The method 'do_run' exited abnormally so the Runner will terminate here!
Return value was: 1
-----------------------------------------------------------------------

Fix the error, rebuild, and relaunch. The workflow should now proceed onto the next errors in the parallel steps ‘bash_cp_3’ and ‘bash_cp_4’. Use the same kind of procedure to locate the error and fix it. The relevant error information from the stderr should be as follows.

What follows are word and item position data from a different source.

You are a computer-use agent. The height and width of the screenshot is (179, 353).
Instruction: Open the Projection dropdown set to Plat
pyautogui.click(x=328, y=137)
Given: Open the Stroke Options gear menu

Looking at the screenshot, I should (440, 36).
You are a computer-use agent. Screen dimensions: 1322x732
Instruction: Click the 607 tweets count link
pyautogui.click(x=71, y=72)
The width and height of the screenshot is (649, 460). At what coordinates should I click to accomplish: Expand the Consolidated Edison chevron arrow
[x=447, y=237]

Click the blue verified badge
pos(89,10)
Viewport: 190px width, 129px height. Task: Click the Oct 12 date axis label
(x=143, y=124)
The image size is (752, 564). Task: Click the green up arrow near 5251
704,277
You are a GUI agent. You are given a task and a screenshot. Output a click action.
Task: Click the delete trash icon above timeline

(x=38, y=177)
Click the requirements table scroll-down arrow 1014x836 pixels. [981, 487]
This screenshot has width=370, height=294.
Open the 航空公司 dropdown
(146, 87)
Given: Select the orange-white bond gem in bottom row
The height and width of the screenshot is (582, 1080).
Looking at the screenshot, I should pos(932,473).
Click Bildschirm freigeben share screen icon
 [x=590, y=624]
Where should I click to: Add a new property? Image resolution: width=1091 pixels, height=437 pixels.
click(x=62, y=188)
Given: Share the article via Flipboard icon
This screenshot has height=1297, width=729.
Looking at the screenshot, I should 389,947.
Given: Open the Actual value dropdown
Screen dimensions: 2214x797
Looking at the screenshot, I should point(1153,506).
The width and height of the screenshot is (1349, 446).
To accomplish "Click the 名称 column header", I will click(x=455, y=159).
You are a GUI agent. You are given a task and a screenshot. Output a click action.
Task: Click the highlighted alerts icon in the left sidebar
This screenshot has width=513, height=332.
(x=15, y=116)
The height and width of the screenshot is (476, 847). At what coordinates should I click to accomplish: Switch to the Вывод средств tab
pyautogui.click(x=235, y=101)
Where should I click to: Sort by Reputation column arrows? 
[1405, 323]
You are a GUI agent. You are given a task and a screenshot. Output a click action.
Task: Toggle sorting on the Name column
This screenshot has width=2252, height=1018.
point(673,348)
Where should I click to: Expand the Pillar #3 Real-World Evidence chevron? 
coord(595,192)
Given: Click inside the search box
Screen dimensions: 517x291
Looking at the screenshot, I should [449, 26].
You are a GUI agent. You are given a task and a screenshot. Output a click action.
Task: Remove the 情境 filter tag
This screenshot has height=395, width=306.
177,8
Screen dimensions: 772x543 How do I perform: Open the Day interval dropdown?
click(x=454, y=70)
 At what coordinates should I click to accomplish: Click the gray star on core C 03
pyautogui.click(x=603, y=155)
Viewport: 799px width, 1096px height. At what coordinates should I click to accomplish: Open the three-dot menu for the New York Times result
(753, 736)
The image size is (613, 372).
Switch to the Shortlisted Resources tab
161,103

-----------------------------------------------------------------------
Job Name: bash_cp_3
Job ID:   3250
File:     /usr/tmp/oozie/oozie-0fe6d124-1768-48a2-99f7-1f541ef6629a/generated-scripts/bash_cp_3.e3250
Updated:  Tue Aug 05 15:06:20 EDT 2014
Contents:
/usr/tmp/oozie/oozie-0fe6d124-1768-48a2-99f7-1f541ef6629a/generated-scripts/bash_cp_3.sh: line 6: fubar/test.out: No such file or directory
/usr/tmp/oozie/oozie-0fe6d124-1768-48a2-99f7-1f541ef6629a/generated-scripts/bash_cp_3.sh: line 6: fubar/test.out: No such file or directory
The method 'do_run' exited abnormally so the Runner will terminate here!
Return value was: 1
-----------------------------------------------------------------------

-----------------------------------------------------------------------
Job Name: bash_cp_4
Job ID:   3251
File:     /usr/tmp/oozie/oozie-0fe6d124-1768-48a2-99f7-1f541ef6629a/generated-scripts/bash_cp_4.e3251
Updated:  Tue Aug 05 15:06:20 EDT 2014
Contents:
/usr/tmp/oozie/oozie-0fe6d124-1768-48a2-99f7-1f541ef6629a/generated-scripts/bash_cp_4.sh: line 6: fubar/output: No such file or directory
/usr/tmp/oozie/oozie-0fe6d124-1768-48a2-99f7-1f541ef6629a/generated-scripts/bash_cp_4.sh: line 6: fubar/output: No such file or directory
The method 'do_run' exited abnormally so the Runner will terminate here!
Return value was: 1
-----------------------------------------------------------------------

Fix the two errors and your workflow should now run to completion.